» DATA FOR THIS EXERCISE
=======
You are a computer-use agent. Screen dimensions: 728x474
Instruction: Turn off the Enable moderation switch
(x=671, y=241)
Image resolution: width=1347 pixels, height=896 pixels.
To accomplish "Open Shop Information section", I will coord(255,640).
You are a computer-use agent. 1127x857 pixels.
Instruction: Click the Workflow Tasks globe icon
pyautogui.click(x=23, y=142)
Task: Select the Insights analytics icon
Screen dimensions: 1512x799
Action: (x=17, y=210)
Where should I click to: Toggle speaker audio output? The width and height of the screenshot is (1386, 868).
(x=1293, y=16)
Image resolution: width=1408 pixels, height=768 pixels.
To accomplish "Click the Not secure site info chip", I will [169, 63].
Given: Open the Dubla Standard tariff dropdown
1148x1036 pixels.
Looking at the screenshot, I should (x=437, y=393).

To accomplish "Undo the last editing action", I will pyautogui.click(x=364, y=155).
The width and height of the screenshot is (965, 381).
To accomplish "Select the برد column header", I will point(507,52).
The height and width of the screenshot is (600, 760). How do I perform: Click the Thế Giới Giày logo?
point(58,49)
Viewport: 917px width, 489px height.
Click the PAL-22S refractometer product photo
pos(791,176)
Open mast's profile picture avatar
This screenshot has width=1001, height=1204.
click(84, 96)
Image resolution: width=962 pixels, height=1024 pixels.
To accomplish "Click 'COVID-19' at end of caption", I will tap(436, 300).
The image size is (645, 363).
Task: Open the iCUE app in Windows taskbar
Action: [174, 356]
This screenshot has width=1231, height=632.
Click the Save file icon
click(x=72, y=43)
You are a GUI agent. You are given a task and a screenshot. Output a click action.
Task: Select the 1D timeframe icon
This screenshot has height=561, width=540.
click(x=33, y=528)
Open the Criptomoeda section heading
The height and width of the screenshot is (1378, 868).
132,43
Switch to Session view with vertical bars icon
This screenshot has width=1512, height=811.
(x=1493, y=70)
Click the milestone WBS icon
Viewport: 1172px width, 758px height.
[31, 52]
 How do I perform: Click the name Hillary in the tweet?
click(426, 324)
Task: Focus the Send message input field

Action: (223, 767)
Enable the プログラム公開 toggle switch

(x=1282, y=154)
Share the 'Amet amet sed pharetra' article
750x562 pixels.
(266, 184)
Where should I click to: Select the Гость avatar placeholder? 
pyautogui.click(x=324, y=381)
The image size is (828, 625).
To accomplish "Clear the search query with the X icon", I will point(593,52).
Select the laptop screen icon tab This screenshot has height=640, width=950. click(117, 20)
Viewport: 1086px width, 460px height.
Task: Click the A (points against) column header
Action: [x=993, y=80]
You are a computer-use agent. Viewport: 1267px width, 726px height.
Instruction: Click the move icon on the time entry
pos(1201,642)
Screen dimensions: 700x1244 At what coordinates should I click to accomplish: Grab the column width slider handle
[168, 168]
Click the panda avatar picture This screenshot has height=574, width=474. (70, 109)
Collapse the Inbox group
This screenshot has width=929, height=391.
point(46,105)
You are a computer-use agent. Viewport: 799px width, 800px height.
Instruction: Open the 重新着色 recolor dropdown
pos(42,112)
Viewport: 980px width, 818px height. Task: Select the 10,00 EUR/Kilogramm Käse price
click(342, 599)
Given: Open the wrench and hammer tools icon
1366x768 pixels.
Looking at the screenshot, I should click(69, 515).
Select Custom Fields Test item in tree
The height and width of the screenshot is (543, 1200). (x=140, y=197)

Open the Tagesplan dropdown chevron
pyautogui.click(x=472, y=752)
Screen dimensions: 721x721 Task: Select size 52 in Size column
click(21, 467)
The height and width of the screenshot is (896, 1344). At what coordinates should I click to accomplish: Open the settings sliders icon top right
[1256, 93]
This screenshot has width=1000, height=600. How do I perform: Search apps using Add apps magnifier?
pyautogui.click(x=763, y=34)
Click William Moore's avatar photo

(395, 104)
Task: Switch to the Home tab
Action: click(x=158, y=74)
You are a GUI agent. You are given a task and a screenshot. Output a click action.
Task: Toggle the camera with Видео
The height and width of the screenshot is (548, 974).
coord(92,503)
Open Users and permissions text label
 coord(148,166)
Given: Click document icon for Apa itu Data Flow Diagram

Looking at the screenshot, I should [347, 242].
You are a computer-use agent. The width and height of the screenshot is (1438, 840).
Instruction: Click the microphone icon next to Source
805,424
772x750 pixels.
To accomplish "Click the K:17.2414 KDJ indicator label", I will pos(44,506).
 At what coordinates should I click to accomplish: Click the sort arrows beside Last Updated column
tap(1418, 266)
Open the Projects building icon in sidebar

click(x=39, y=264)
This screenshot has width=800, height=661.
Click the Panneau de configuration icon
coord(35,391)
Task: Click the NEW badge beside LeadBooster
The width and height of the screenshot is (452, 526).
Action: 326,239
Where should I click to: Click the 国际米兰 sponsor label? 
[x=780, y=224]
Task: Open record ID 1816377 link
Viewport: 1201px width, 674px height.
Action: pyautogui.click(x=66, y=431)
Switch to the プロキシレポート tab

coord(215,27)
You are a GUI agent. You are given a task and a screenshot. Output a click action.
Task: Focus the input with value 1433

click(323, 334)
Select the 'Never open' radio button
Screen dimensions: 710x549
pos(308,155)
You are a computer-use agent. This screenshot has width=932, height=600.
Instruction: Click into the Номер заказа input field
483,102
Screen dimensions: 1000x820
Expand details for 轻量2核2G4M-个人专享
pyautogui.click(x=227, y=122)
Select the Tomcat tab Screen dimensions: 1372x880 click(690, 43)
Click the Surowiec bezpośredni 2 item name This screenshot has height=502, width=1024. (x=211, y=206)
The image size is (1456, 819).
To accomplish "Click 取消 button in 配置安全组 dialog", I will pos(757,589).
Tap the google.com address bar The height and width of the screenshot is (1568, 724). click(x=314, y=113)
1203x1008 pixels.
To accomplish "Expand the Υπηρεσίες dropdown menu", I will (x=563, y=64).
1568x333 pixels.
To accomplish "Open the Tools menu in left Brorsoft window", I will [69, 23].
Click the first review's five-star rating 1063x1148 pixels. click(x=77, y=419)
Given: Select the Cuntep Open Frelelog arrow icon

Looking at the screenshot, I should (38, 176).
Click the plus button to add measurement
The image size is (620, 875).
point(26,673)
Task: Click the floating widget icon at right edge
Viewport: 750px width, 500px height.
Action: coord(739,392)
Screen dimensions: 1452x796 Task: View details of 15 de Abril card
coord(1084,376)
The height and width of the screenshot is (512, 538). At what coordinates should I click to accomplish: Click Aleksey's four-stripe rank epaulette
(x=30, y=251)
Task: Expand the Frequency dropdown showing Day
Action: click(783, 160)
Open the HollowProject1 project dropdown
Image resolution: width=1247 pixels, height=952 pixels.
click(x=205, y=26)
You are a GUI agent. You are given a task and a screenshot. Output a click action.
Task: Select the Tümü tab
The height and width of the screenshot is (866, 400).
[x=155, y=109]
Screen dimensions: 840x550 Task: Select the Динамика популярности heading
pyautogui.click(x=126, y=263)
=======
Render every line of the records above as a Markdown table with the columns "No." and "Line", numbering the rows in order and omitting blank lines.

| No. | Line |
|---|---|
| 1 | You are a computer-use agent. Screen dimensions: 728x474 |
| 2 | Instruction: Turn off the Enable moderation switch |
| 3 | (x=671, y=241) |
| 4 | Image resolution: width=1347 pixels, height=896 pixels. |
| 5 | To accomplish "Open Shop Information section", I will coord(255,640). |
| 6 | You are a computer-use agent. 1127x857 pixels. |
| 7 | Instruction: Click the Workflow Tasks globe icon |
| 8 | pyautogui.click(x=23, y=142) |
| 9 | Task: Select the Insights analytics icon |
| 10 | Screen dimensions: 1512x799 |
| 11 | Action: (x=17, y=210) |
| 12 | Where should I click to: Toggle speaker audio output? The width and height of the screenshot is (1386, 868). |
| 13 | (x=1293, y=16) |
| 14 | Image resolution: width=1408 pixels, height=768 pixels. |
| 15 | To accomplish "Click the Not secure site info chip", I will [169, 63]. |
| 16 | Given: Open the Dubla Standard tariff dropdown |
| 17 | 1148x1036 pixels. |
| 18 | Looking at the screenshot, I should (x=437, y=393). |
| 19 | To accomplish "Undo the last editing action", I will pyautogui.click(x=364, y=155). |
| 20 | The width and height of the screenshot is (965, 381). |
| 21 | To accomplish "Select the برد column header", I will point(507,52). |
| 22 | The height and width of the screenshot is (600, 760). How do I perform: Click the Thế Giới Giày logo? |
| 23 | point(58,49) |
| 24 | Viewport: 917px width, 489px height. |
| 25 | Click the PAL-22S refractometer product photo |
| 26 | pos(791,176) |
| 27 | Open mast's profile picture avatar |
| 28 | This screenshot has width=1001, height=1204. |
| 29 | click(84, 96) |
| 30 | Image resolution: width=962 pixels, height=1024 pixels. |
| 31 | To accomplish "Click 'COVID-19' at end of caption", I will tap(436, 300). |
| 32 | The image size is (645, 363). |
| 33 | Task: Open the iCUE app in Windows taskbar |
| 34 | Action: [174, 356] |
| 35 | This screenshot has width=1231, height=632. |
| 36 | Click the Save file icon |
| 37 | click(x=72, y=43) |
| 38 | You are a GUI agent. You are given a task and a screenshot. Output a click action. |
| 39 | Task: Select the 1D timeframe icon |
| 40 | This screenshot has height=561, width=540. |
| 41 | click(x=33, y=528) |
| 42 | Open the Criptomoeda section heading |
| 43 | The height and width of the screenshot is (1378, 868). |
| 44 | 132,43 |
| 45 | Switch to Session view with vertical bars icon |
| 46 | This screenshot has width=1512, height=811. |
| 47 | (x=1493, y=70) |
| 48 | Click the milestone WBS icon |
| 49 | Viewport: 1172px width, 758px height. |
| 50 | [31, 52] |
| 51 |  How do I perform: Click the name Hillary in the tweet? |
| 52 | click(426, 324) |
| 53 | Task: Focus the Send message input field |
| 54 | Action: (223, 767) |
| 55 | Enable the プログラム公開 toggle switch |
| 56 | (x=1282, y=154) |
| 57 | Share the 'Amet amet sed pharetra' article |
| 58 | 750x562 pixels. |
| 59 | (266, 184) |
| 60 | Where should I click to: Select the Гость avatar placeholder?  |
| 61 | pyautogui.click(x=324, y=381) |
| 62 | The image size is (828, 625). |
| 63 | To accomplish "Clear the search query with the X icon", I will point(593,52). |
| 64 | Select the laptop screen icon tab This screenshot has height=640, width=950. click(117, 20) |
| 65 | Viewport: 1086px width, 460px height. |
| 66 | Task: Click the A (points against) column header |
| 67 | Action: [x=993, y=80] |
| 68 | You are a computer-use agent. Viewport: 1267px width, 726px height. |
| 69 | Instruction: Click the move icon on the time entry |
| 70 | pos(1201,642) |
| 71 | Screen dimensions: 700x1244 At what coordinates should I click to accomplish: Grab the column width slider handle |
| 72 | [168, 168] |
| 73 | Click the panda avatar picture This screenshot has height=574, width=474. (70, 109) |
| 74 | Collapse the Inbox group |
| 75 | This screenshot has width=929, height=391. |
| 76 | point(46,105) |
| 77 | You are a computer-use agent. Viewport: 799px width, 800px height. |
| 78 | Instruction: Open the 重新着色 recolor dropdown |
| 79 | pos(42,112) |
| 80 | Viewport: 980px width, 818px height. Task: Select the 10,00 EUR/Kilogramm Käse price |
| 81 | click(342, 599) |
| 82 | Given: Open the wrench and hammer tools icon |
| 83 | 1366x768 pixels. |
| 84 | Looking at the screenshot, I should click(69, 515). |
| 85 | Select Custom Fields Test item in tree |
| 86 | The height and width of the screenshot is (543, 1200). (x=140, y=197) |
| 87 | Open the Tagesplan dropdown chevron |
| 88 | pyautogui.click(x=472, y=752) |
| 89 | Screen dimensions: 721x721 Task: Select size 52 in Size column |
| 90 | click(21, 467) |
| 91 | The height and width of the screenshot is (896, 1344). At what coordinates should I click to accomplish: Open the settings sliders icon top right |
| 92 | [1256, 93] |
| 93 | This screenshot has width=1000, height=600. How do I perform: Search apps using Add apps magnifier? |
| 94 | pyautogui.click(x=763, y=34) |
| 95 | Click William Moore's avatar photo |
| 96 | (395, 104) |
| 97 | Task: Switch to the Home tab |
| 98 | Action: click(x=158, y=74) |
| 99 | You are a GUI agent. You are given a task and a screenshot. Output a click action. |
| 100 | Task: Toggle the camera with Видео |
| 101 | The height and width of the screenshot is (548, 974). |
| 102 | coord(92,503) |
| 103 | Open Users and permissions text label |
| 104 |  coord(148,166) |
| 105 | Given: Click document icon for Apa itu Data Flow Diagram |
| 106 | Looking at the screenshot, I should [347, 242]. |
| 107 | You are a computer-use agent. The width and height of the screenshot is (1438, 840). |
| 108 | Instruction: Click the microphone icon next to Source |
| 109 | 805,424 |
| 110 | 772x750 pixels. |
| 111 | To accomplish "Click the K:17.2414 KDJ indicator label", I will pos(44,506). |
| 112 |  At what coordinates should I click to accomplish: Click the sort arrows beside Last Updated column |
| 113 | tap(1418, 266) |
| 114 | Open the Projects building icon in sidebar |
| 115 | click(x=39, y=264) |
| 116 | This screenshot has width=800, height=661. |
| 117 | Click the Panneau de configuration icon |
| 118 | coord(35,391) |
| 119 | Task: Click the NEW badge beside LeadBooster |
| 120 | The width and height of the screenshot is (452, 526). |
| 121 | Action: 326,239 |
| 122 | Where should I click to: Click the 国际米兰 sponsor label?  |
| 123 | [x=780, y=224] |
| 124 | Task: Open record ID 1816377 link |
| 125 | Viewport: 1201px width, 674px height. |
| 126 | Action: pyautogui.click(x=66, y=431) |
| 127 | Switch to the プロキシレポート tab |
| 128 | coord(215,27) |
| 129 | You are a GUI agent. You are given a task and a screenshot. Output a click action. |
| 130 | Task: Focus the input with value 1433 |
| 131 | click(323, 334) |
| 132 | Select the 'Never open' radio button |
| 133 | Screen dimensions: 710x549 |
| 134 | pos(308,155) |
| 135 | You are a computer-use agent. This screenshot has width=932, height=600. |
| 136 | Instruction: Click into the Номер заказа input field |
| 137 | 483,102 |
| 138 | Screen dimensions: 1000x820 |
| 139 | Expand details for 轻量2核2G4M-个人专享 |
| 140 | pyautogui.click(x=227, y=122) |
| 141 | Select the Tomcat tab Screen dimensions: 1372x880 click(690, 43) |
| 142 | Click the Surowiec bezpośredni 2 item name This screenshot has height=502, width=1024. (x=211, y=206) |
| 143 | The image size is (1456, 819). |
| 144 | To accomplish "Click 取消 button in 配置安全组 dialog", I will pos(757,589). |
| 145 | Tap the google.com address bar The height and width of the screenshot is (1568, 724). click(x=314, y=113) |
| 146 | 1203x1008 pixels. |
| 147 | To accomplish "Expand the Υπηρεσίες dropdown menu", I will (x=563, y=64). |
| 148 | 1568x333 pixels. |
| 149 | To accomplish "Open the Tools menu in left Brorsoft window", I will [69, 23]. |
| 150 | Click the first review's five-star rating 1063x1148 pixels. click(x=77, y=419) |
| 151 | Given: Select the Cuntep Open Frelelog arrow icon |
| 152 | Looking at the screenshot, I should (38, 176). |
| 153 | Click the plus button to add measurement |
| 154 | The image size is (620, 875). |
| 155 | point(26,673) |
| 156 | Task: Click the floating widget icon at right edge |
| 157 | Viewport: 750px width, 500px height. |
| 158 | Action: coord(739,392) |
| 159 | Screen dimensions: 1452x796 Task: View details of 15 de Abril card |
| 160 | coord(1084,376) |
| 161 | The height and width of the screenshot is (512, 538). At what coordinates should I click to accomplish: Click Aleksey's four-stripe rank epaulette |
| 162 | (x=30, y=251) |
| 163 | Task: Expand the Frequency dropdown showing Day |
| 164 | Action: click(783, 160) |
| 165 | Open the HollowProject1 project dropdown |
| 166 | Image resolution: width=1247 pixels, height=952 pixels. |
| 167 | click(x=205, y=26) |
| 168 | You are a GUI agent. You are given a task and a screenshot. Output a click action. |
| 169 | Task: Select the Tümü tab |
| 170 | The height and width of the screenshot is (866, 400). |
| 171 | [x=155, y=109] |
| 172 | Screen dimensions: 840x550 Task: Select the Динамика популярности heading |
| 173 | pyautogui.click(x=126, y=263) |